[Opening Data records section]

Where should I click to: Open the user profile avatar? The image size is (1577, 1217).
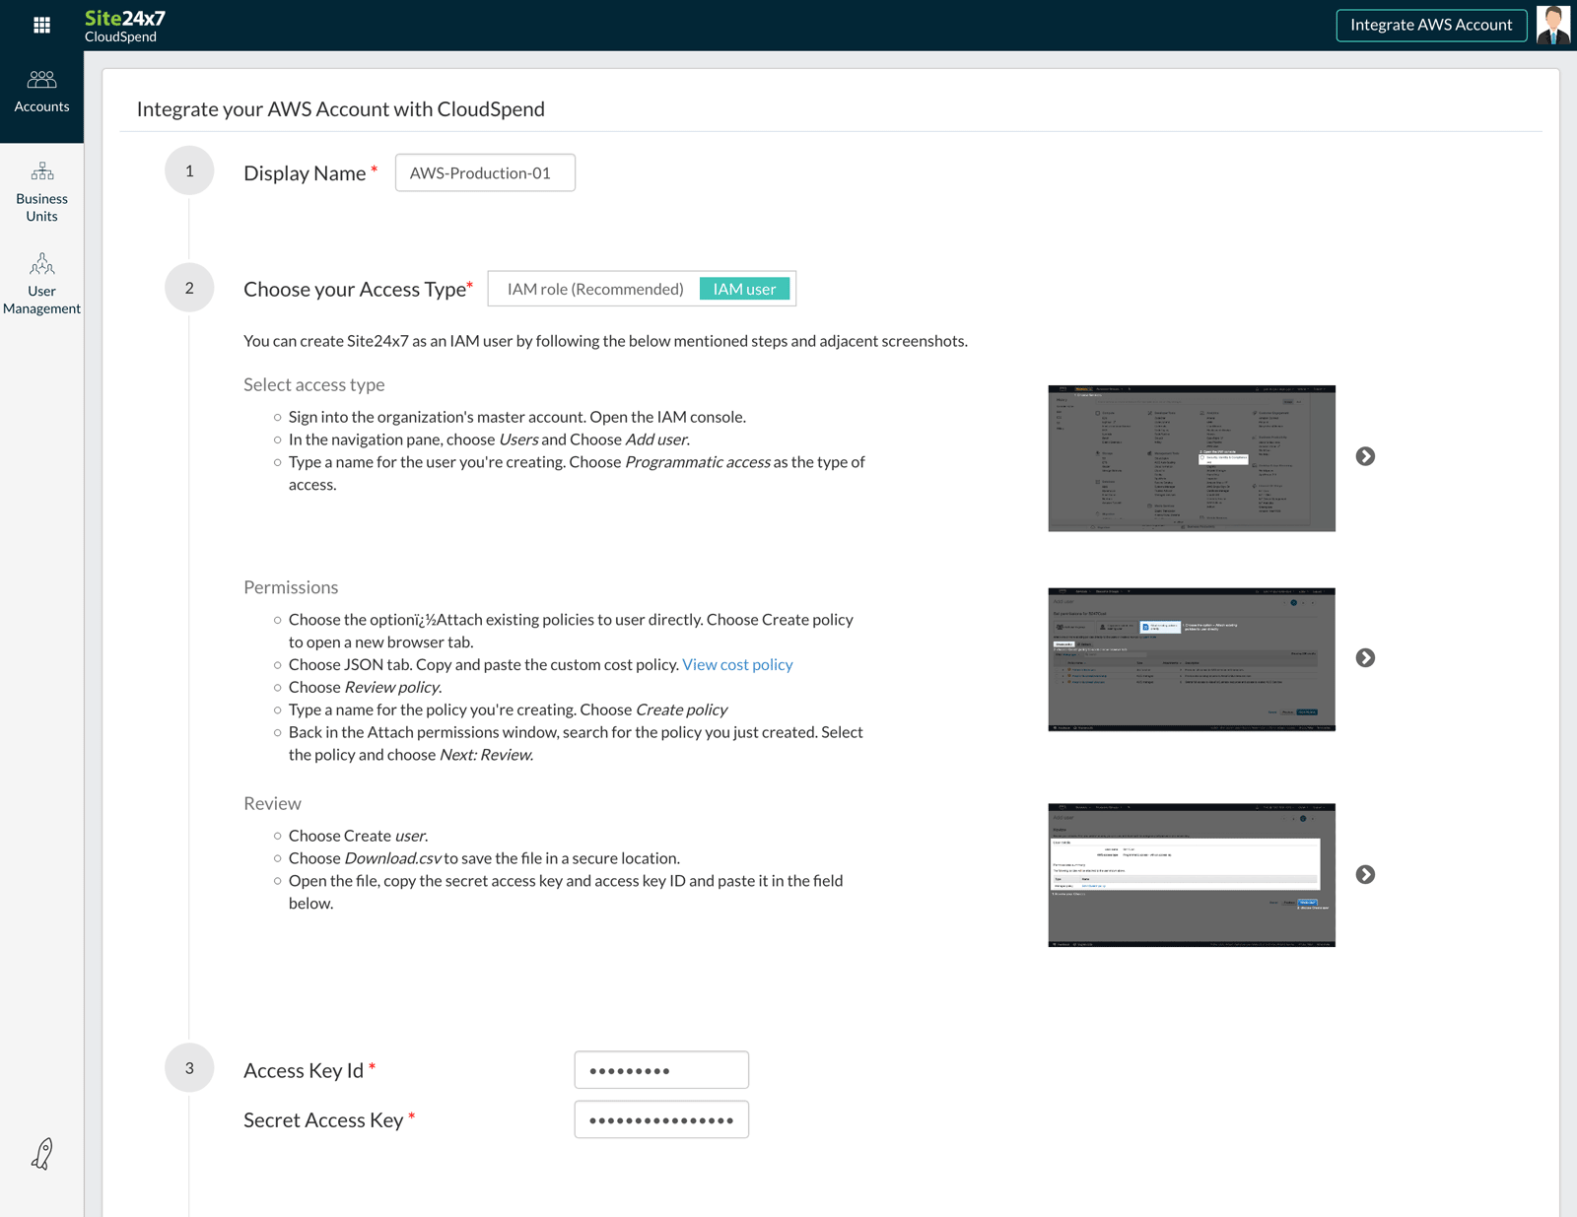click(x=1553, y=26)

[Closing Data records section]
[Opening Data records section]

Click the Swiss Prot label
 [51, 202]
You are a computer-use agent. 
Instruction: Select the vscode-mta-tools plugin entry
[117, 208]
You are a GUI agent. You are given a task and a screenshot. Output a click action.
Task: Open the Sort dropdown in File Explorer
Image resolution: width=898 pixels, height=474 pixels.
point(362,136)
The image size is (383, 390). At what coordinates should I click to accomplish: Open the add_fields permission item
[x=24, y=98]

[Closing Data records section]
[Opening Data records section]

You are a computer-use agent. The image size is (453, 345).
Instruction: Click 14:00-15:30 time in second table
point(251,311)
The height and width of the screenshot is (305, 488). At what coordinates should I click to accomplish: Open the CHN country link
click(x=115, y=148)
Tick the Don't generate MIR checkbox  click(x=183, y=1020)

[Closing Data records section]

## What the exercise asks
Using the data above, work out how many lines include the word "agent" and give only that number.

## Solution
3